- _TO BE DONE_
Reproduce the following lines verbatim, omitting the pictures from your output.

- _DATA FOR THIS EXERCISE_
________

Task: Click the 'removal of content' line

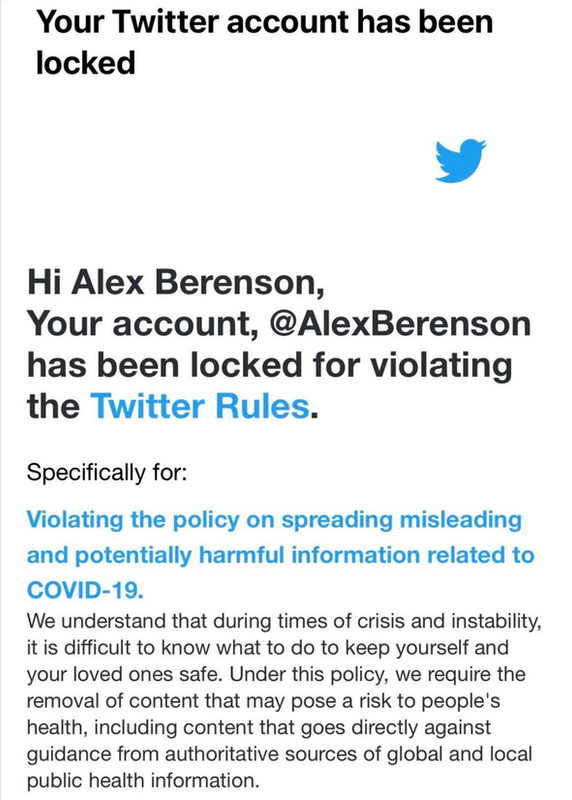Action: tap(263, 701)
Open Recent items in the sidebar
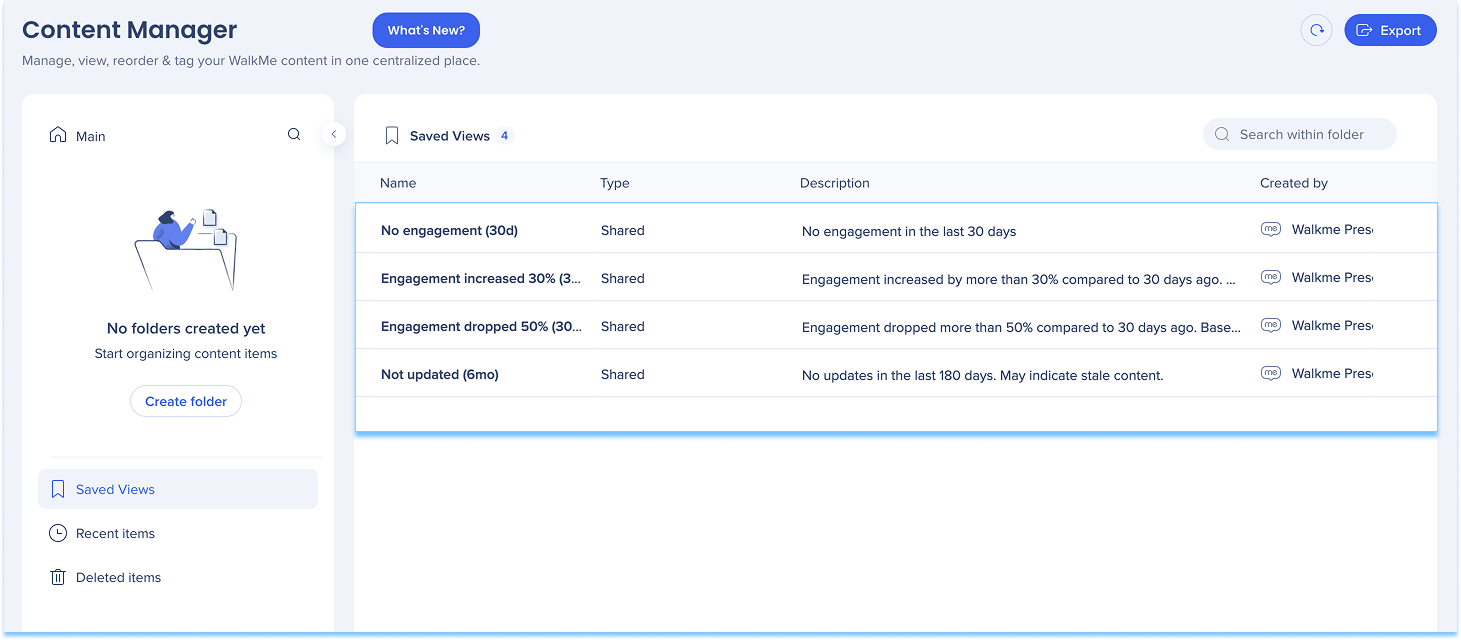 (115, 533)
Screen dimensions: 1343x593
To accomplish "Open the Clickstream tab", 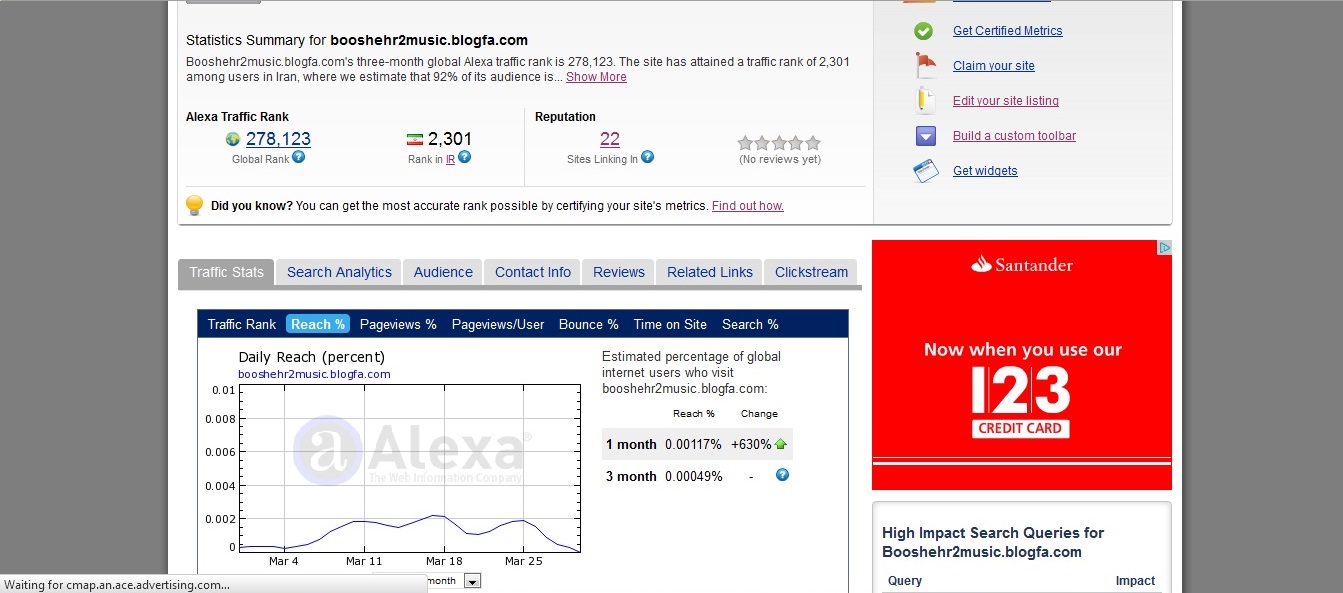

________

- _EXERCISE RESPONSE_
Task: Click the 'removal of content' line

Action: tap(263, 701)
Open Recent items in the sidebar
 (115, 533)
Screen dimensions: 1343x593
To accomplish "Open the Clickstream tab", 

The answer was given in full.